We reviewed the evidence about the effect of antibiotics in people with cystic fibrosis who were infected with Stenotrophomonas maltophilia.
Stenotrophomonas maltophilia is a bacterium which is resistant to several antibiotics and over the last 10 years it has been found more and more often in the lungs of people with cystic fibrosis. Long-term infection with Stenotrophomonas maltophilia has been linked to lung infections. However, at present, it is unclear if people with cystic fibrosis should be treated for this lung infection when it is identified. The purpose of this review is to determine whether treatment with different antibiotic combinations for Stenotrophomonas maltophilia will improve lung function or decrease the frequency of hospital admission in people with cystic fibrosis. We also want to review the effect of treatment of long-term Stenotrophomonas maltophilia infection so as to remove it totally from the lungs of a person with cystic fibrosis. This is an update of a previously published review.
The evidence is current to: 03 March 2020.
We did not find any randomized controlled trials (trials where the people taking part are put into different treatment groups completely at random) which we could include in the review. We did find one trial of antibiotic treatment for pulmonary exacerbations (flare up of disease in the airways) which included people infected with Stenotrophomonas maltophilia, but the people in the trial also had infections caused by other bacteria and we were not able to obtain separate data for the different causes of infection.
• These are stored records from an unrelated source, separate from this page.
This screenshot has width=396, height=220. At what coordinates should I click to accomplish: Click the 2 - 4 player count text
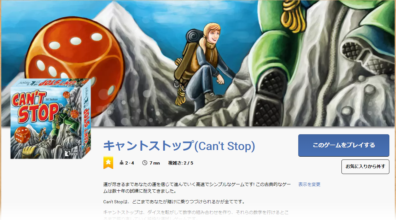(x=130, y=163)
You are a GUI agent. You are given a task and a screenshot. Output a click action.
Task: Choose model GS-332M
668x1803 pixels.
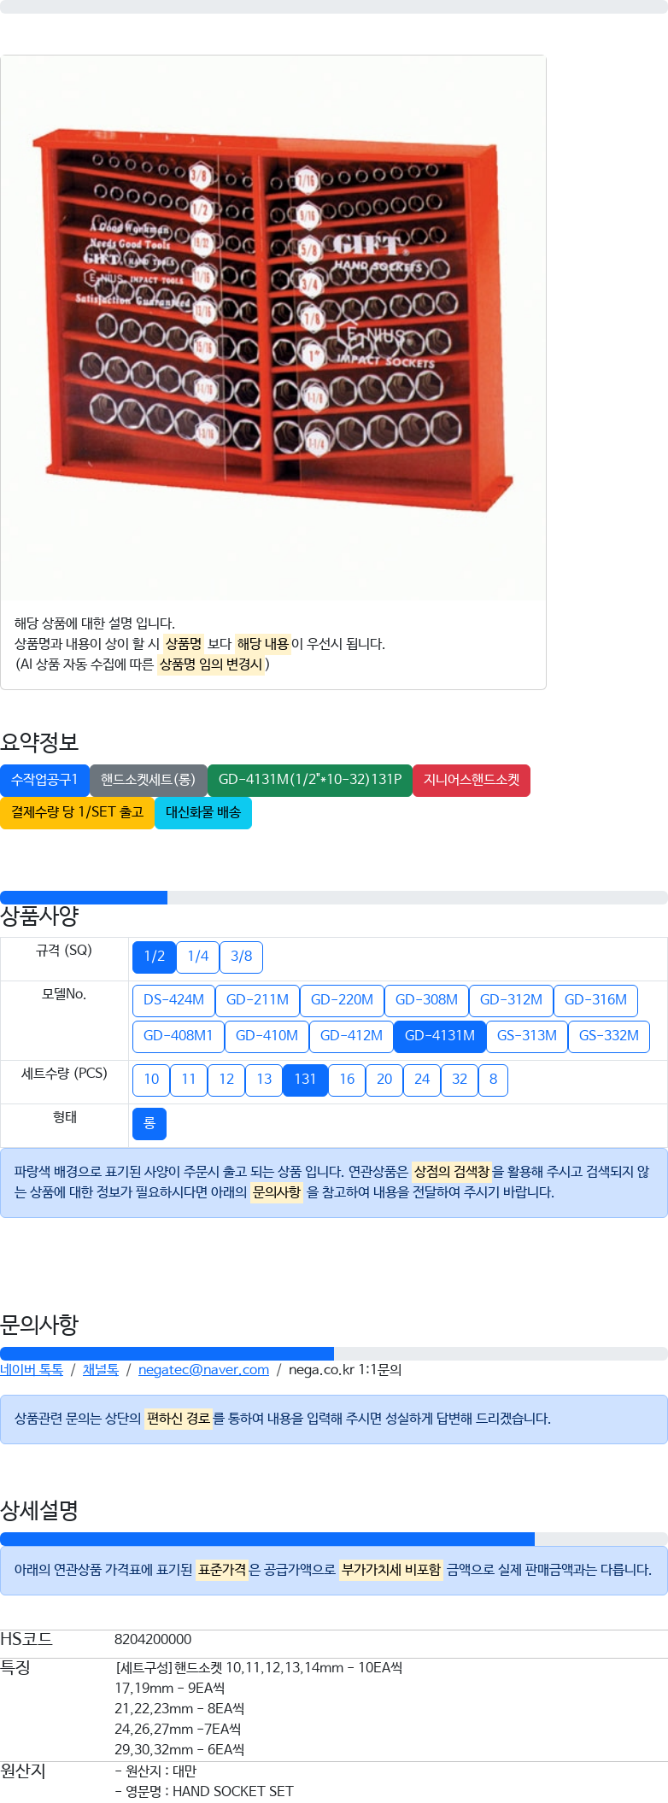[609, 1037]
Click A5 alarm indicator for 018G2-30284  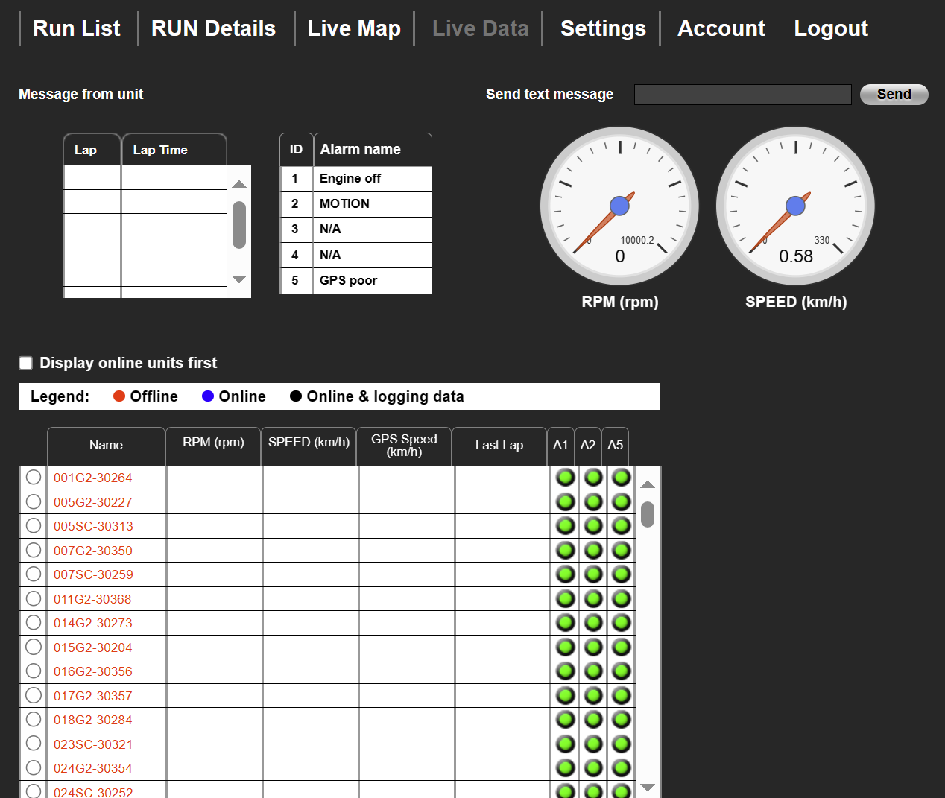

Randomized controlled trials are needed to inform clinicians as to whether they should treat Stenotrophomonas maltophilia infection in people with cystic fibrosis. In the meantime, clinicians should use their clinical judgement when considering this question.
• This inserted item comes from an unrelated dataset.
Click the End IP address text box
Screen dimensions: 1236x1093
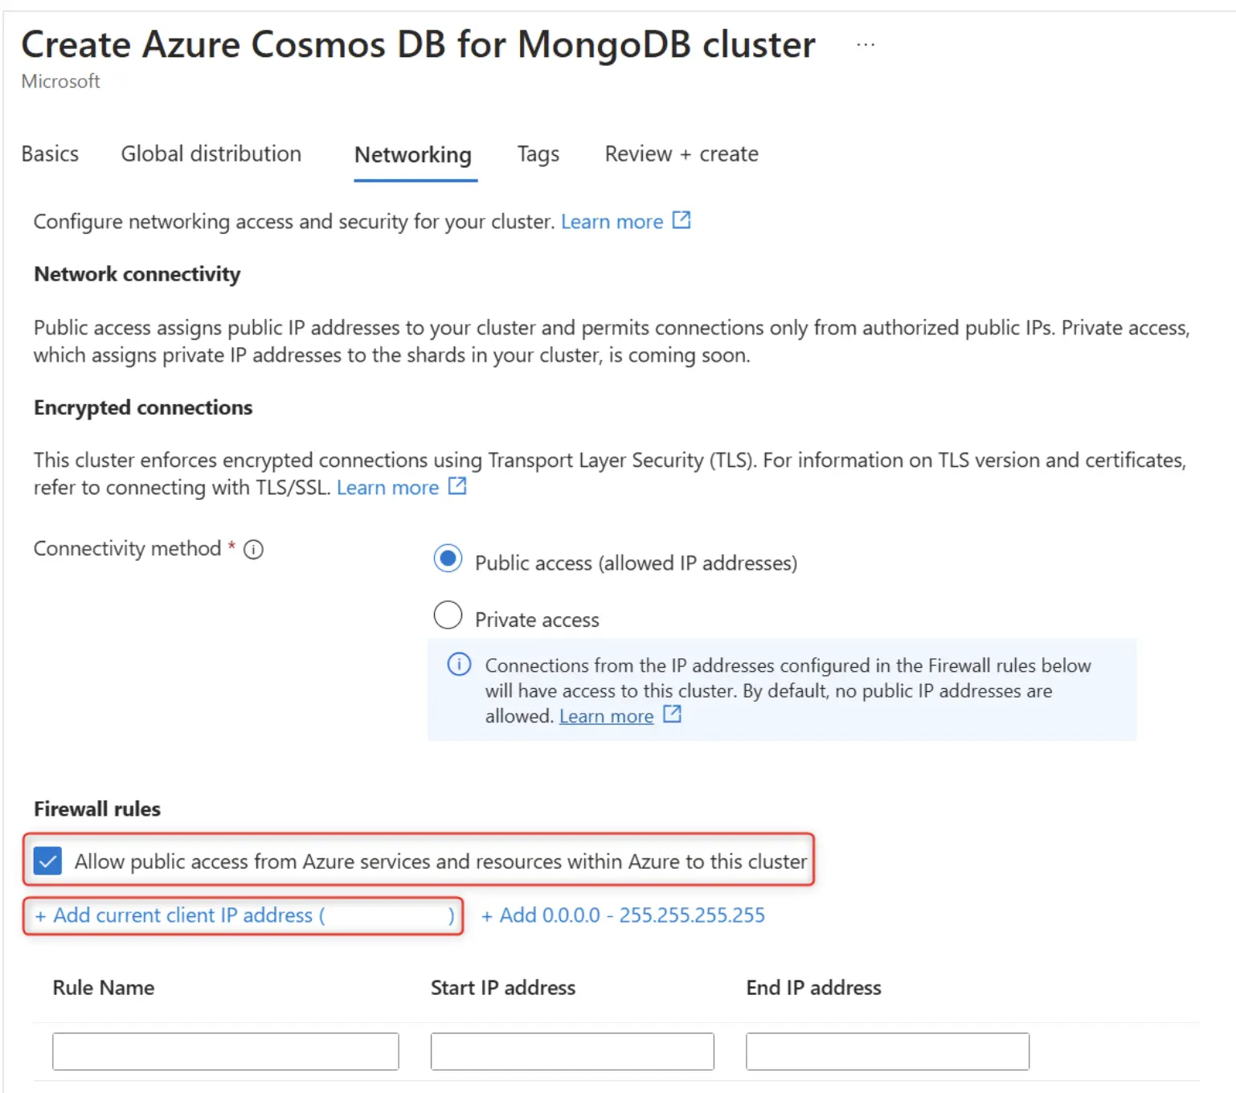(x=887, y=1051)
This review did not identify any evidence regarding the effectiveness of antibiotic treatment for Stenotrophomonas maltophilia in people with cystic fibrosis. Until such evidence becomes available, clinicians need to use their clinical judgement as to whether or not to treat Stenotrophomonas maltophilia infection in people with cystic fibrosis. Randomized clinical trials are needed to address these unanswered clinical questions.
Stenotrophomonas maltophilia is one of the most common emerging multi-drug resistant organisms found in the lungs of people with cystic fibrosis and its prevalence is increasing. Chronic infection with Stenotrophomonas maltophilia has recently been shown to be an independent predictor of pulmonary exacerbation requiring hospitalization and antibiotics. However, the role of antibiotic treatment of Stenotrophomonas maltophilia infection in people with cystic fibrosis is still unclear. This is an update of a previously published review.
The objective of our review is to assess the effectiveness of antibiotic treatment for Stenotrophomonas maltophilia in people with cystic fibrosis. The primary objective is to assess this in relation to lung function and pulmonary exacerbations in the setting of acute pulmonary exacerbations. The secondary objective is to assess this in relation to the eradication of Stenotrophomonas maltophilia.
We searched the Cochrane Cystic Fibrosis Trials Register, compiled from electronic database searches and handsearching of journals and conference abstract books. We also searched a registry of ongoing trials and the reference lists of relevant articles and reviews.
Date of latest search: 03 March 2020.
Randomized controlled trials of Stenotrophomonas maltophilia mono-infection or Stenotrophomonas maltophilia co-infection with Pseudomonas aeruginosa in either the setting of an acute pulmonary exacerbation or a chronic infection treated with suppressive antibiotic therapy.
Both authors independently assessed the trials identified by the search for potential inclusion in the review.
We identified only one trial of antibiotic treatment of pulmonary exacerbations that included people with cystic fibrosis with Stenotrophomonas maltophilia. However, this trial had to be excluded because data was not available per pathogen.